• Problem details:
I would like the lines below, from the one with "The height and" through the one with "Task: Open the specify", copied exactly and without any pictures.

• Supplied records:
++++++++++
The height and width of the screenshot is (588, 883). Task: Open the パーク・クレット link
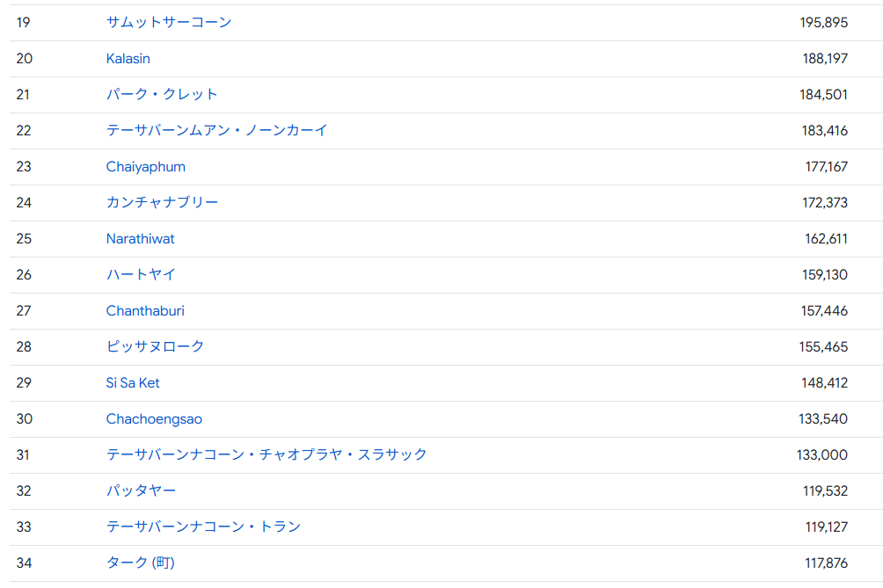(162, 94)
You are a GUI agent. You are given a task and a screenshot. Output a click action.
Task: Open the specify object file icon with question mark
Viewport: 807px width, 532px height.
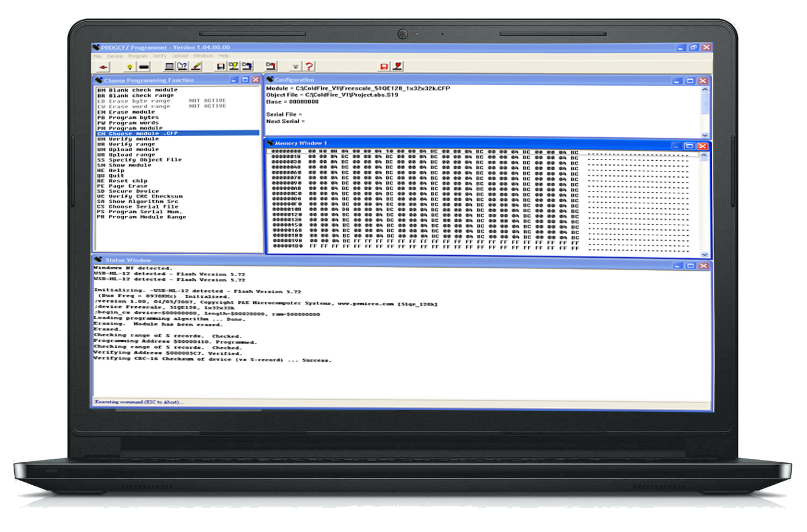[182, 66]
++++++++++
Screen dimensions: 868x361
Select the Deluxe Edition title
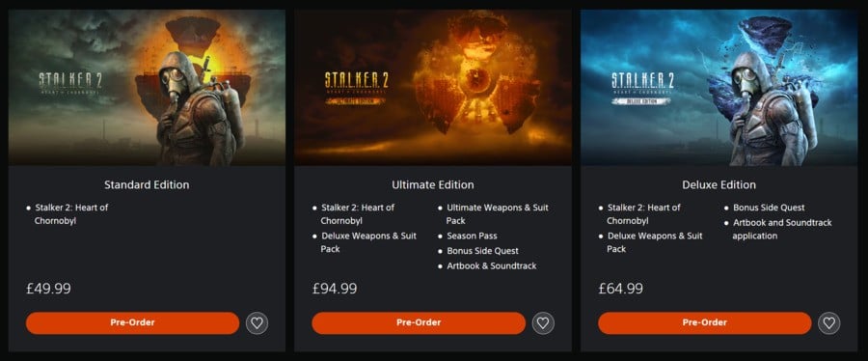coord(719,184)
++++++++++
• Answer below:
The height and width of the screenshot is (588, 883). Task: Open the パーク・クレット link
(162, 94)
You are a GUI agent. You are given a task and a screenshot. Output a click action.
Task: Open the specify object file icon with question mark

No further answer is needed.